February we visited the Clayton Museum where the kids learned about it's founder, Joel Clayton. He had nine children and founded Clayton in 1857. Sadly, five of his children died childhood diseases. The museum had a display of candy and the most giant pez collection. It also had some historical clothing, tools, and other household items that would be found in that time period.
In March, we visited the Oakland Museum of California. I didn't know what to expect, having never visited there before. It turned out to be a really fun museum with lots of things for the kids to explore and learn about the History of California.
At the beginning of the museum it showed the kids a green sticker with a hand on it are the things that can be touched. I really liked how they organized that. The kids new that if it had a green sticker on it, they could touch it.
They also had many parts where the kids got to write answers to particular questions on sticky notes or paper and then hang up their answer for others to see. Other parts of the museum had books where they could write things in. They could flip through the pages and see what everyone else wrote.
I think the favorite part was when we found the section on movies and film making. The kids could use pictures of animals and people to make an animated short film. They got to record and stop the recording as they moved the people and animals. There was also a Foley stage where they did the sound effects to an old western movie.
We went upstairs to the art gallery which had a ton of different types of art genres. Mia was the most fascinating to watch. At one point, Ben told me to go slower because Mia was being rushed. She enjoyed staring at the picture and studying the different textures. She told us her favorite pieces where the bright colored ones.
We also came to a section where there were these giant pieces of canvas, several feet high in height and width. The canvas was painted with one color. There are no pictures just a completely covered painted canvas. Ben commented, "I don't consider that art." I agree with him.
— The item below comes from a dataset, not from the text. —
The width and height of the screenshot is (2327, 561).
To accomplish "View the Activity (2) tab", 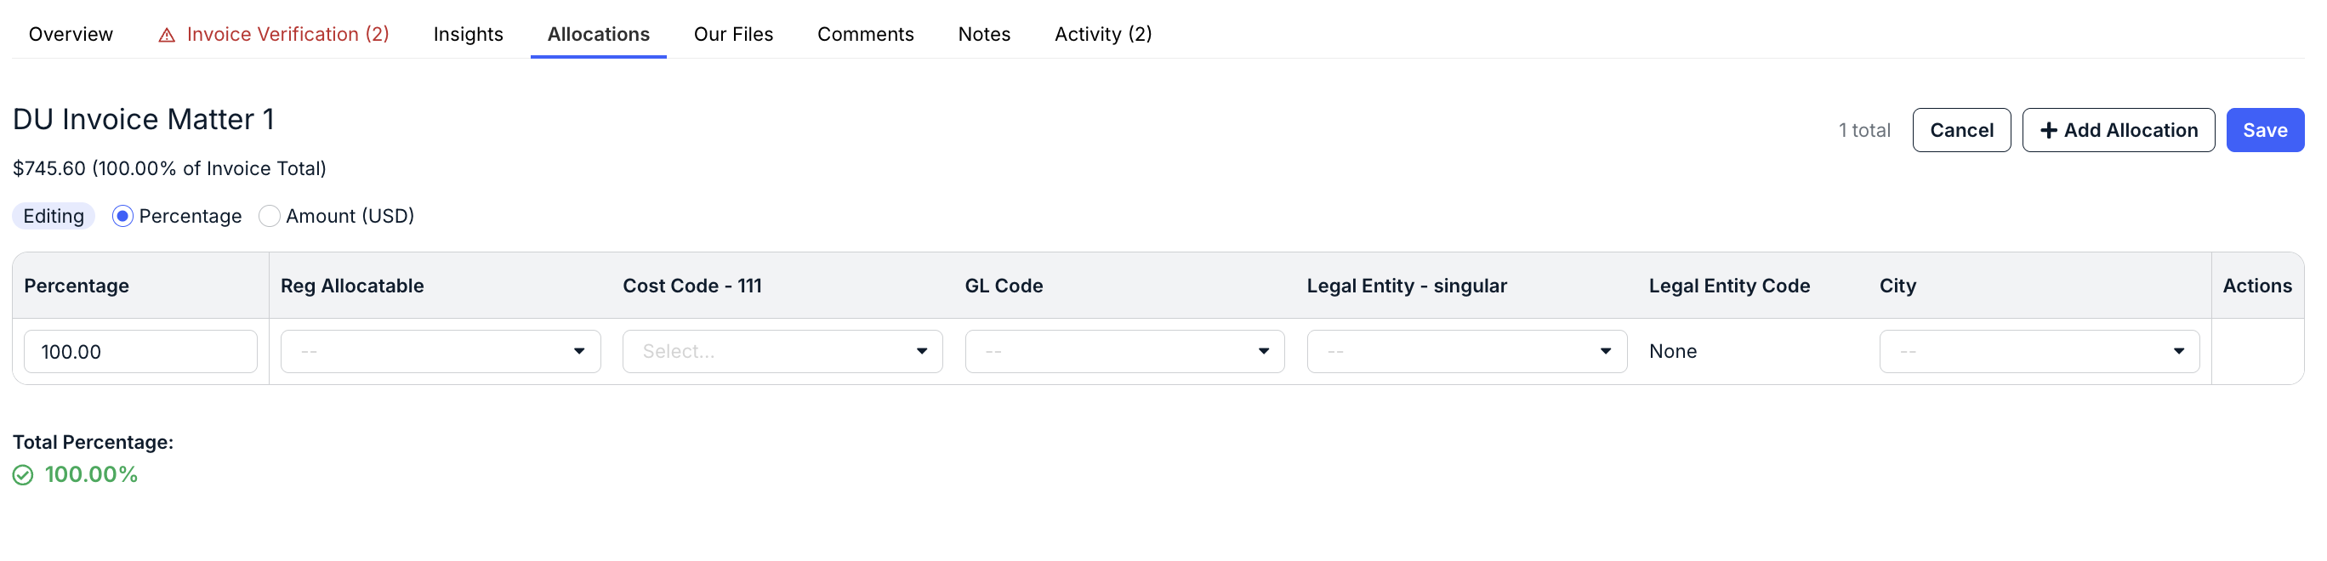I will (x=1103, y=34).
There was another piece that looked to be on a long sheet of brown "paper bag" looking paper and all it had on it down the middle of it was scribbled repeated vertical lines of pencil. Looked like a horses tail. Ben told me that wasn't art either. Someone thought it was art and put it in this museum. They even had a photograph of the artist sitting on the ground drawing lines as far as he could reach. . .with a pencil.
We are enjoying this year's adventure and hope to visit many new and different museums in the Bay area. We are so lucky to have so many museums to visit!